The American Academy of Family Physicians says there are many tests that a doctor or midwife can run on you during your pregnancy to help determine if your fetus has a problem. These include:
* Ultrasound is becoming more and more common. The sonogram pictures are sometimes used by parents to announce their upcoming addition to the family. Ultrasounds do more then just supply a picture and the sex of the fetus; they can also help a doctor diagnose causes of bleeding, and help check on the overall health of the baby.
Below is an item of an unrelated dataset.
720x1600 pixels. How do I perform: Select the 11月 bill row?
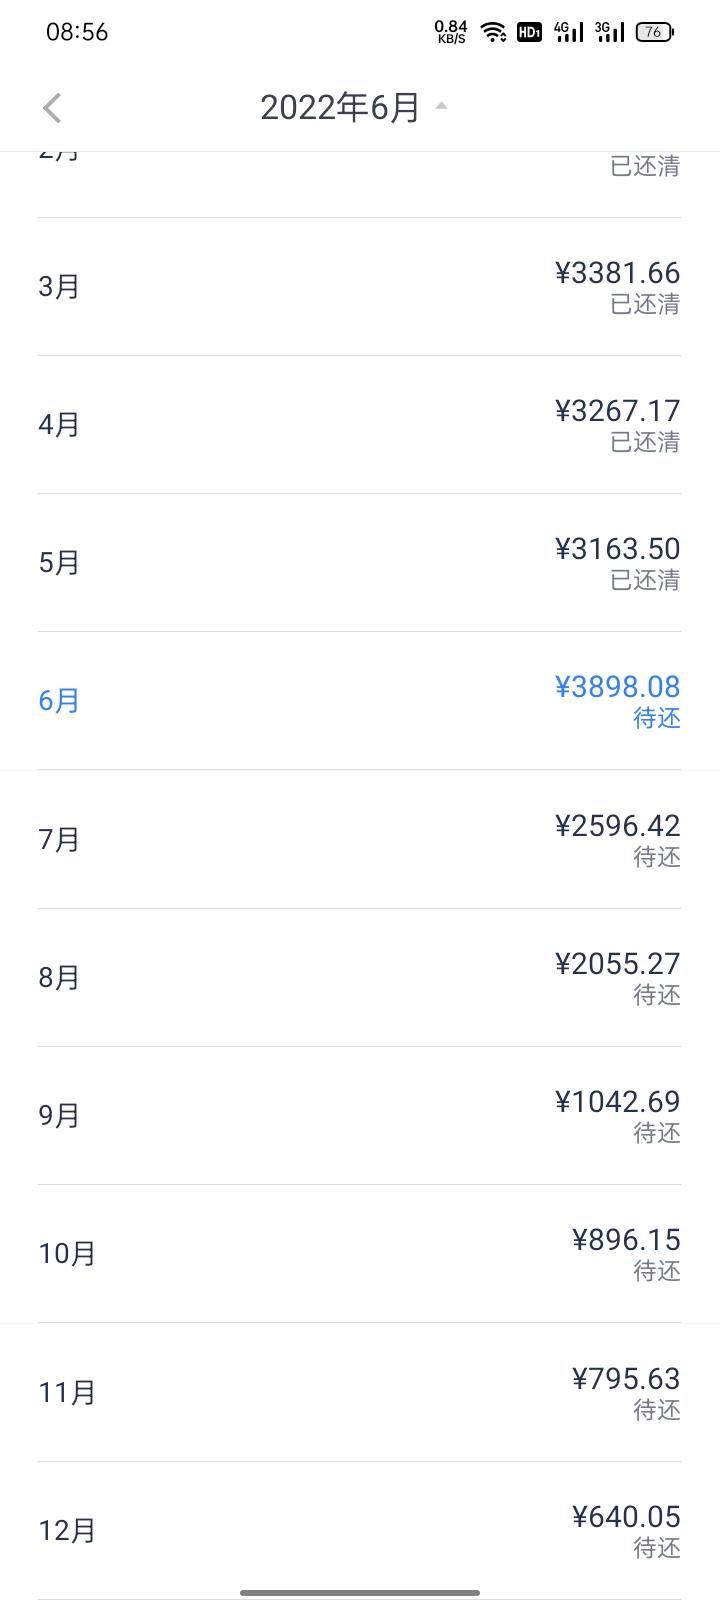click(360, 1392)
* Blood tests: A simple blood test called alpha-fetoprotein (AFP or AFT) can check for a number of problems including spinal cord defects and the possibility of Down syndrome. AFP is not definitive however and other tests may be needed. Blood tests for beta human chorionic gonadotropin (ß-hCG) and plasma protein-A (PAPP-A) combined with an ultrasound, called nuchal translucency that measures the thickness at the back of the neck of the fetus, can indicate an increased risk of Down syndrome and the need for additional diagnostic testing.
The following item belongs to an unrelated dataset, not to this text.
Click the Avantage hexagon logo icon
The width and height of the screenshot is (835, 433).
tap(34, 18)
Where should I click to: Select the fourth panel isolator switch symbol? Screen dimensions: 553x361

* Amniocentesis is used to check for a number of genetic and metabolic diseases and for fetal lung maturity. The test involves inserting a needle into the womb to extract fluid. It is often done with the assistance of ultrasound to see the baby's position and the structures inside the womb. That fluid is then tested. There are some concerns about side effects from this test.
Morning sickness and nausea are common to about 70 percent of pregnant women. Most nausea occurs during the early part of pregnancy and, in most cases, will subside or go away entirely once you enter the second trimester, according to AAFP. The hormonal changes in your body are a suspected cause, according to ACOG. They might cause you to become nauseous or sick when you smell or eat certain things, when you are tired or stressed , or for no apparent reason at all. Sometimes iron supplements can play a role, if they upset your stomach. Discuss the issues with your healthcare provider. For some women, it might last longer than the early stages of pregnancy or even throughout the entire nine months.
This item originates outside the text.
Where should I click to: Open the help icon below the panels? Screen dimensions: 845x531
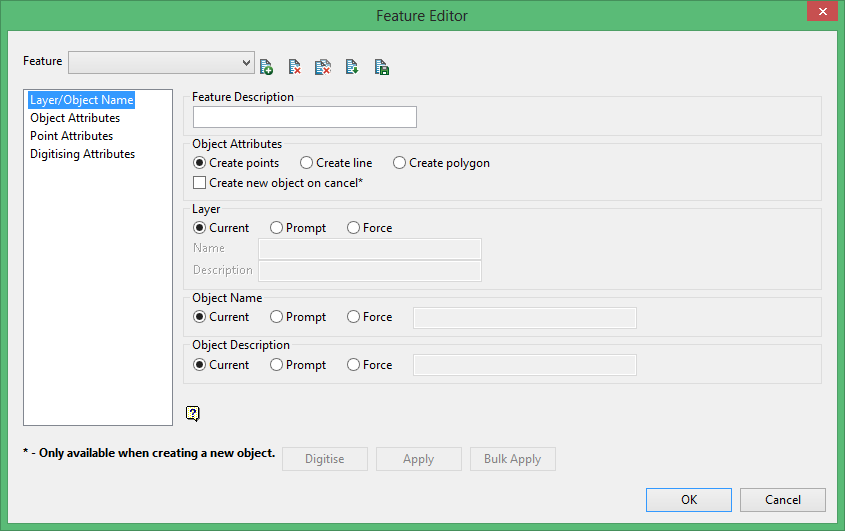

Nausea in early pregnancy is a condition that often can be managed nutritionally. Here are some tips from the National Women's Health Information Center:
* eat small meals
* avoid going long periods without food
* drink fluids between, but not with, meals
* avoid foods that are greasy, fried or highly spiced
* avoid foul and unpleasant odors
* eat crackers and other bland foods when you feel nauseous
* rest when you are tired
Severe nausea and vomiting in pregnancy (known as hyperemesis gravidarum) is rare, but if it occurs, it may cause you to become dehydrated or it can be a symptom of other conditions. Your healthcare provider should be informed if this occurs. If you feel that your nausea or vomiting is keeping you from eating right or gaining enough weight, consult your doctor or healthcare provider. Severe cases of nausea and vomiting in pregnancy, known as hyperemesis gravidarum, can result in serious complications.